→ **Exercise data**:

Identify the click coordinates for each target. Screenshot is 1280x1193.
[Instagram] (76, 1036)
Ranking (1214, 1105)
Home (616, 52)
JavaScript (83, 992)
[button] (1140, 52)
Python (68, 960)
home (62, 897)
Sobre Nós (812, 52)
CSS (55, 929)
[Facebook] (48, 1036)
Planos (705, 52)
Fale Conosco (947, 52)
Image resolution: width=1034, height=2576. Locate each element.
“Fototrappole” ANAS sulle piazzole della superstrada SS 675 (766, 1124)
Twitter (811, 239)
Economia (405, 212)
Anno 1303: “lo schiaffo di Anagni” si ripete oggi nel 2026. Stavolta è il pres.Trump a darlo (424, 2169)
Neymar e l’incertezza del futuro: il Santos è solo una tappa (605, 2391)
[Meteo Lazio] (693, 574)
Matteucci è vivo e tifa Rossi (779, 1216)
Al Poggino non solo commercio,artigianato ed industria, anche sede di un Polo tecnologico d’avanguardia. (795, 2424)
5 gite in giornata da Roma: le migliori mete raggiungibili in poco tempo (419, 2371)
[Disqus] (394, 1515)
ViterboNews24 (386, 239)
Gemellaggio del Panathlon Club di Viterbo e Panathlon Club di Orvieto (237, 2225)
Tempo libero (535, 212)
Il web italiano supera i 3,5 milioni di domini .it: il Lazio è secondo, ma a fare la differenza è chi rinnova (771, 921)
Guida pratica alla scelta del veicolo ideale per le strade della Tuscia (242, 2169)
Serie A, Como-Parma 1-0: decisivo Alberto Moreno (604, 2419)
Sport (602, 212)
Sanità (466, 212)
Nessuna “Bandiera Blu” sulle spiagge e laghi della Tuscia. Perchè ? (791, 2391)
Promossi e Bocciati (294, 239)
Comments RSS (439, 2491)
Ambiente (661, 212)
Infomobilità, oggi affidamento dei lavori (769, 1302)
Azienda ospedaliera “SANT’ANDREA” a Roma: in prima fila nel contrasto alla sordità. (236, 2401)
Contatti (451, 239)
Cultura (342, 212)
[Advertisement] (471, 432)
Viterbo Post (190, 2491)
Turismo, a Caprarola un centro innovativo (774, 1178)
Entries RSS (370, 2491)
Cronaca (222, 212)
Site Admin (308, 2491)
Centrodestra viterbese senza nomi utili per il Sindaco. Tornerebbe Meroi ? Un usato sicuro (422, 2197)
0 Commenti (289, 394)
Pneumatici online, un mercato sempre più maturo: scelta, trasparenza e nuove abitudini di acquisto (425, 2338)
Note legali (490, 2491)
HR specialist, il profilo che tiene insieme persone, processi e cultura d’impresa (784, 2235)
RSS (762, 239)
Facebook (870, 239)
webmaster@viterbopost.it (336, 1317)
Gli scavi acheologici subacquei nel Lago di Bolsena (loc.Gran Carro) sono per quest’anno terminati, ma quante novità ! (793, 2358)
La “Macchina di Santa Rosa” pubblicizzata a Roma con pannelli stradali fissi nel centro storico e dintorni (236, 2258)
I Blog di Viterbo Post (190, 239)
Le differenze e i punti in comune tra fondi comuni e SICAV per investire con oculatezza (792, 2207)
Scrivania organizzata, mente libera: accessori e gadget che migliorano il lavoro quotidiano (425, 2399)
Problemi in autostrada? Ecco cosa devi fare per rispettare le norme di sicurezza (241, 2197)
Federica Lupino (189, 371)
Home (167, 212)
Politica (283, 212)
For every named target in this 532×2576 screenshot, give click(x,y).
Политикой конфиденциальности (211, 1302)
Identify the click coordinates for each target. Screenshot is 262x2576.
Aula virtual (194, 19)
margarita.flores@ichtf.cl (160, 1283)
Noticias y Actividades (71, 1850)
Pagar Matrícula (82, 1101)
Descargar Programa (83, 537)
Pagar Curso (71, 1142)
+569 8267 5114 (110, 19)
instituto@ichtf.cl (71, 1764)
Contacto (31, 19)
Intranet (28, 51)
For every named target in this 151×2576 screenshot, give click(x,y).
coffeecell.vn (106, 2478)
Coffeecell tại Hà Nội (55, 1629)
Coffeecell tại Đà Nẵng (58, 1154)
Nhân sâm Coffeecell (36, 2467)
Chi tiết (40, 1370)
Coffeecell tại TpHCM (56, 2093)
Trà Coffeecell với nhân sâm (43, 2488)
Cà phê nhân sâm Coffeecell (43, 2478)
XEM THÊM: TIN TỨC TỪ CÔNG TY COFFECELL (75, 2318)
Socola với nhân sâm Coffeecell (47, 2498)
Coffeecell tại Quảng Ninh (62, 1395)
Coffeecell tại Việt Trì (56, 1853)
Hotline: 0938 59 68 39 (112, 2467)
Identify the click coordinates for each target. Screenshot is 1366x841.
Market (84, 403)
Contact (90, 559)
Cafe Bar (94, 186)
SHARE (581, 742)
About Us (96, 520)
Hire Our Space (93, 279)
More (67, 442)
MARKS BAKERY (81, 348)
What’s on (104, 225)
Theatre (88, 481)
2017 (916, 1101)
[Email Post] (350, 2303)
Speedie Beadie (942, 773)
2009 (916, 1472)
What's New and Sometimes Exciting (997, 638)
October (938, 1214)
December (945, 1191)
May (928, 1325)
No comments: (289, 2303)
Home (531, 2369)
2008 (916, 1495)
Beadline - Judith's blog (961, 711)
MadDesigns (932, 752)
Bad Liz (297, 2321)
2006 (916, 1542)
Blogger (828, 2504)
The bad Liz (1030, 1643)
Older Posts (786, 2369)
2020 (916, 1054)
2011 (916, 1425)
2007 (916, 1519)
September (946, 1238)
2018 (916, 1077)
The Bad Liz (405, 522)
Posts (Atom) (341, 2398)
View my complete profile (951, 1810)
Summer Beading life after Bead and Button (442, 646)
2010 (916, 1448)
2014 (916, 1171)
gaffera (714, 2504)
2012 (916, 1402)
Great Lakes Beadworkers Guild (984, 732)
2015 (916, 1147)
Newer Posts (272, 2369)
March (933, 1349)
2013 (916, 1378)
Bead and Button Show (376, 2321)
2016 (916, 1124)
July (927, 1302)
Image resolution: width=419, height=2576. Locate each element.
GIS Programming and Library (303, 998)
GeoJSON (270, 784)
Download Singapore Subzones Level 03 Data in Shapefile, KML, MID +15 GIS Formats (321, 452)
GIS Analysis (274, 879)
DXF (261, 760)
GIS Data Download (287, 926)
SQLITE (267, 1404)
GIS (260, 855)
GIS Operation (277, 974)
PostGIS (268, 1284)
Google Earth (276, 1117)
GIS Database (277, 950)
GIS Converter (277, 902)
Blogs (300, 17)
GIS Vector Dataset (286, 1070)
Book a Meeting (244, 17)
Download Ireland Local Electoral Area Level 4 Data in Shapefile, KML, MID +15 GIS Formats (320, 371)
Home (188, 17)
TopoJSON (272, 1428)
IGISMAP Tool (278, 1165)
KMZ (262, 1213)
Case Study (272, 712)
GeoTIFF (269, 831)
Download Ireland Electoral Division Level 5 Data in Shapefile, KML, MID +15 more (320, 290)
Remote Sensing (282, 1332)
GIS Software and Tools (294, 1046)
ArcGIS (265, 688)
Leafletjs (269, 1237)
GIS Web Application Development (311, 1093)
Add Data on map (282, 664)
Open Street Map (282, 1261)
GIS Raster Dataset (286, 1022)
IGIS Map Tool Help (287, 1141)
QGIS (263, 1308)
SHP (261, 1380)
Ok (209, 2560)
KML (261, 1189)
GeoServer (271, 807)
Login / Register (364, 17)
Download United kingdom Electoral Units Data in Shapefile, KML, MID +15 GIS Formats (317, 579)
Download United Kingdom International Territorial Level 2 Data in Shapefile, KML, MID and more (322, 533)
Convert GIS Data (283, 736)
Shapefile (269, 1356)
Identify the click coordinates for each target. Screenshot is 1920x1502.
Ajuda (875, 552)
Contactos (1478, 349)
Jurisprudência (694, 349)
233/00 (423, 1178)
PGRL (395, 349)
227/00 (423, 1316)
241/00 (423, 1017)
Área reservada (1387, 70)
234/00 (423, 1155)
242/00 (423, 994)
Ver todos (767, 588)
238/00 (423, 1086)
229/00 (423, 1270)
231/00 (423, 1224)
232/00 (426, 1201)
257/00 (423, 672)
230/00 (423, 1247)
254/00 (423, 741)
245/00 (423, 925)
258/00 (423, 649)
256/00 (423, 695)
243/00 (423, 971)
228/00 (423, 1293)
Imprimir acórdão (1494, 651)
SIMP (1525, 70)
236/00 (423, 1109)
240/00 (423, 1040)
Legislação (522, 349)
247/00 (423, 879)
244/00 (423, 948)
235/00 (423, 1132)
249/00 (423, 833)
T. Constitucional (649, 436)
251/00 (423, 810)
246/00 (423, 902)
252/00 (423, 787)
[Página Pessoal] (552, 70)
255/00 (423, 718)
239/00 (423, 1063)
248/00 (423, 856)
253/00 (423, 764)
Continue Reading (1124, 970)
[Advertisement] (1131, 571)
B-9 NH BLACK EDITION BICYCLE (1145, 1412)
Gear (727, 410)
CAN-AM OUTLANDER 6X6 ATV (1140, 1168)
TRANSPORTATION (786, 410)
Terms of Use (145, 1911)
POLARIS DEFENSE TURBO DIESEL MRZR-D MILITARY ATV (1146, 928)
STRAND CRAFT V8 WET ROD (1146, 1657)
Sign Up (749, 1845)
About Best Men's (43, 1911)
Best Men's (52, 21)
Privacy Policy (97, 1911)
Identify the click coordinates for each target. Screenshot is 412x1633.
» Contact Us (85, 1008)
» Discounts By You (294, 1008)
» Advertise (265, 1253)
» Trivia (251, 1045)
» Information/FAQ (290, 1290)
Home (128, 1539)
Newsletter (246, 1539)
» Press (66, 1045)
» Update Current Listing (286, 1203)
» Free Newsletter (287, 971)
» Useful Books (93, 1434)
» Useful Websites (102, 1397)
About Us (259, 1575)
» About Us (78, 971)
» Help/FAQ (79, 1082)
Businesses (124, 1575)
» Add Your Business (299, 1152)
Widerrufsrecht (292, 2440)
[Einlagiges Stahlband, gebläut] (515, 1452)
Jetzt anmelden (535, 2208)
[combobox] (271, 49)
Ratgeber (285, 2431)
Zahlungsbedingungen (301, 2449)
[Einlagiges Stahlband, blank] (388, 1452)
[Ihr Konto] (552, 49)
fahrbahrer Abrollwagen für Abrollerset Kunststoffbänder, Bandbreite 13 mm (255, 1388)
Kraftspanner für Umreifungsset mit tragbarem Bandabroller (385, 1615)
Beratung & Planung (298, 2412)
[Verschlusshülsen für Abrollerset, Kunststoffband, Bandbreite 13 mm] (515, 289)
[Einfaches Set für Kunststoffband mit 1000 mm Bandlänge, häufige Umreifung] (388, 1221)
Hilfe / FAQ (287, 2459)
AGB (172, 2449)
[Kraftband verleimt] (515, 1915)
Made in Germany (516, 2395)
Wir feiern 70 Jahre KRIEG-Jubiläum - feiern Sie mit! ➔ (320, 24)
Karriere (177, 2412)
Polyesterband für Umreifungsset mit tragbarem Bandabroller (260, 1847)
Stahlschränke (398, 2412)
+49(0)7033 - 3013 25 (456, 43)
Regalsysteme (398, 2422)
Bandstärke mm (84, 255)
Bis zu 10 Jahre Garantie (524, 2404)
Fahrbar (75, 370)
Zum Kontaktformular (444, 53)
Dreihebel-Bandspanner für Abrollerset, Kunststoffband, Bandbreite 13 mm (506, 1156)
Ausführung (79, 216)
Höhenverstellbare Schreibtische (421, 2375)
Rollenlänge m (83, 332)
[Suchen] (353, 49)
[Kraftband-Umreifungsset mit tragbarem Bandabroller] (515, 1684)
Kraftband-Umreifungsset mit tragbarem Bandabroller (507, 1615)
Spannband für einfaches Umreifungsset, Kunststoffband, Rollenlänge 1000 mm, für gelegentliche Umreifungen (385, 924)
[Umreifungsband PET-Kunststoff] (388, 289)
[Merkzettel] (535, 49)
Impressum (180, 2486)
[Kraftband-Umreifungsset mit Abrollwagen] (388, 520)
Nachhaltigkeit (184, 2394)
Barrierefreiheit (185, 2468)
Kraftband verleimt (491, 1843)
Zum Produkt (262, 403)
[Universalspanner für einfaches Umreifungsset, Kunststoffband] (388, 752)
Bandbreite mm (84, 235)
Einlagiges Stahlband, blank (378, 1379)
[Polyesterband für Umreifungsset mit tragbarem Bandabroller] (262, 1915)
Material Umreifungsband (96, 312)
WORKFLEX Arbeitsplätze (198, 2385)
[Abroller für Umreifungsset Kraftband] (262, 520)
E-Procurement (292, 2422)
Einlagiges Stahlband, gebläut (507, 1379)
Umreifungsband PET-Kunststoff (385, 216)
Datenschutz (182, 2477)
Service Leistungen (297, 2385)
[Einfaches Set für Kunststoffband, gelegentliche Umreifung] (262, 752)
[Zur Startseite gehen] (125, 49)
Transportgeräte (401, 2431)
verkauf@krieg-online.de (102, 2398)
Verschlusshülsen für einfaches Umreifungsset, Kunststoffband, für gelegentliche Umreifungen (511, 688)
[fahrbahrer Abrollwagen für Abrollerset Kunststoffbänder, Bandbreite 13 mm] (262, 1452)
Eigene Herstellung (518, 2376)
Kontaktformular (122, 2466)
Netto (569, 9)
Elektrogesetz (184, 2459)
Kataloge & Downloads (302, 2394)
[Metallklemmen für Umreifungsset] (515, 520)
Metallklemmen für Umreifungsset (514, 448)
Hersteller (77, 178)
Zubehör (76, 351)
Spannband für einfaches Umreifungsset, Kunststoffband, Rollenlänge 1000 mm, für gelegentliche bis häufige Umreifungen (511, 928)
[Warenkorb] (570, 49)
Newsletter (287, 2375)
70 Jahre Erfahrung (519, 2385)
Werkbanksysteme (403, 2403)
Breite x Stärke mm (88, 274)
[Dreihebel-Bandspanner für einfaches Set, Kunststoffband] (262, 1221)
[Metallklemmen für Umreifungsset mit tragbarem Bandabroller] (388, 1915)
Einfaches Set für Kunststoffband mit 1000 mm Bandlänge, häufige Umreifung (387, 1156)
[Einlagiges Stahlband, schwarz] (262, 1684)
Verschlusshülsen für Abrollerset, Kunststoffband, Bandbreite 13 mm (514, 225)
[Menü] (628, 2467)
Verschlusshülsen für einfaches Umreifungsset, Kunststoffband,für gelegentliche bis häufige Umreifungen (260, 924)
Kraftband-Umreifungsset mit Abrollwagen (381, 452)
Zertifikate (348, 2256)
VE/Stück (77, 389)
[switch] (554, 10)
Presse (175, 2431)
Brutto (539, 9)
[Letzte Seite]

→ **How to complete this task**: Among these entries, how many lines include the string "Verschlusshülsen"? Reply with the number by itself.

→ **Response**: 4